Lo que me parece preocupante es que se haya molestado porque el reportero informó lo que estaba pasando. Incluso si los empresarios estaban haciendo un verdadero show, si hasta se hubieran vestido para ello de payasos y hubieran sacado bombo y platillo, era obligación de mi compañero periodista registrarlo e informarlo, decírselo a los televidentes. La materia prima de todo periodista es la noticia y no tiene por qué reparar en su trabajo porque haya partes en conflicto.

Un señalamiento así desde el poder es una forma velada de censura y acaso hasta de intimidación. Lamentable en verdad. De paso, expreso a Pedro Morales Luis mi solidaridad.

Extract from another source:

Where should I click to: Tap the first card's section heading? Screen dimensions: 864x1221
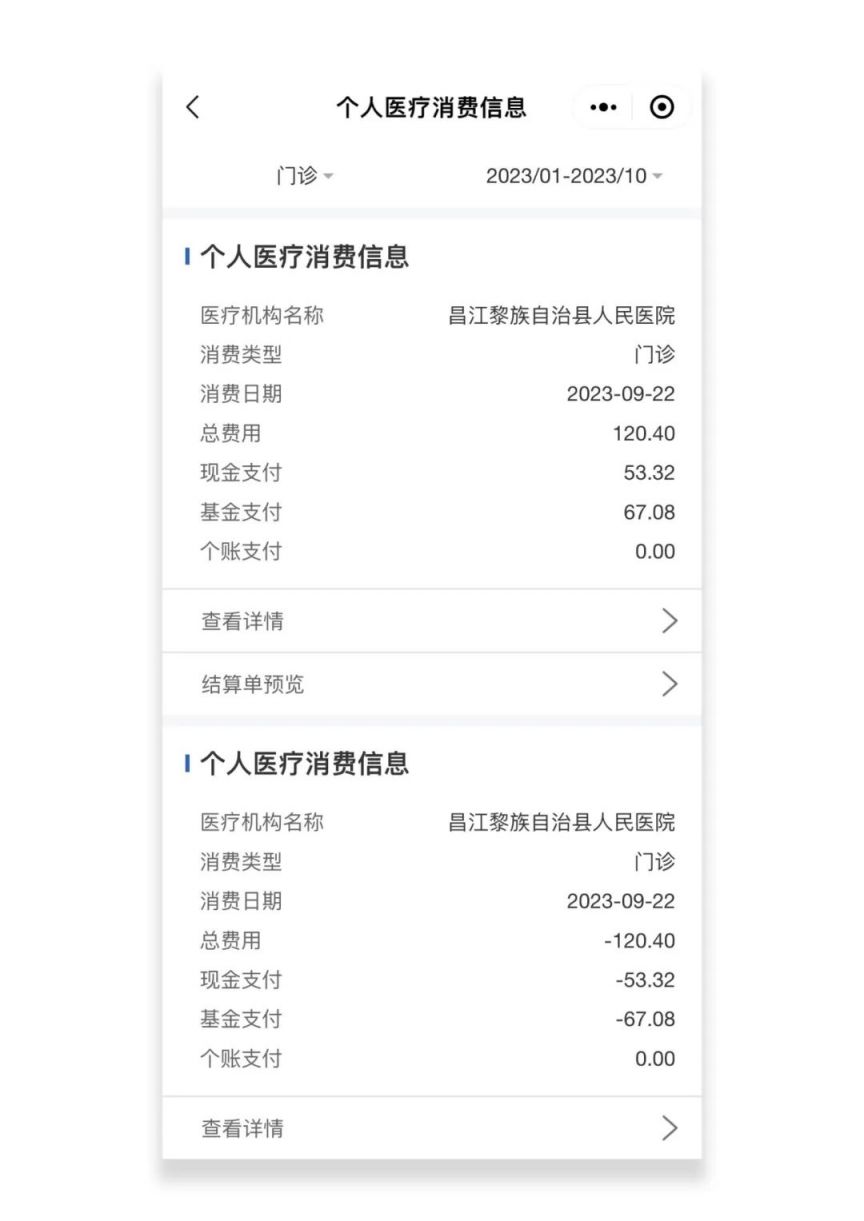click(x=305, y=257)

El Gobernador Electo, por su parte, ha empezado a “pueblear”. Estuvo en Alvarado, Acayucan y Jáltipan y busca el acercamiento con los sectores de la población en su deseo de reconciliar a los veracruzanos; los atiende, los escucha. Busca, en el lenguaje burocrático, restablecer el tejido social roto y muy dañado por los últimos gobiernos. Exhortó de nuevo a los diputados locales a no aprobar al Fiscal Anticorrupción ni a los nuevos magistrados, y dijo que atenderá a los empresarios que están reclamando pagos.

Hasta donde tengo información, la conformación del equipo que lo acompañará durante los próximos seis años será incluyente, en el que tendrán cabida veracruzanos de las más diversas corrientes e incluso hasta de otros partidos políticos, todo lo contrario a los dos últimos gobiernos, el que se va y el inmediatamente anterior, en los que grupos muy cerrados acapararon el ejercicio del poder público para beneficio de sus intereses.

Se da por descontado, de acuerdo a lo que se va sabiendo, que se van a ir todos los improvisados que llegaron al actual gobierno, que ocupan puestos directivos sin tener el perfil adecuado, así como también todos los que fueron contratados sólo para hacer campaña a muchos de los cuales nunca los han visto en alguna oficina (empleados me han comentado que los que se van, ahora sí muy amablemente los están llamando para decirles que estén tranquilos, que no los van a despedir, y que están pidiendo ya las renuncias de quienes llegaron con ellos).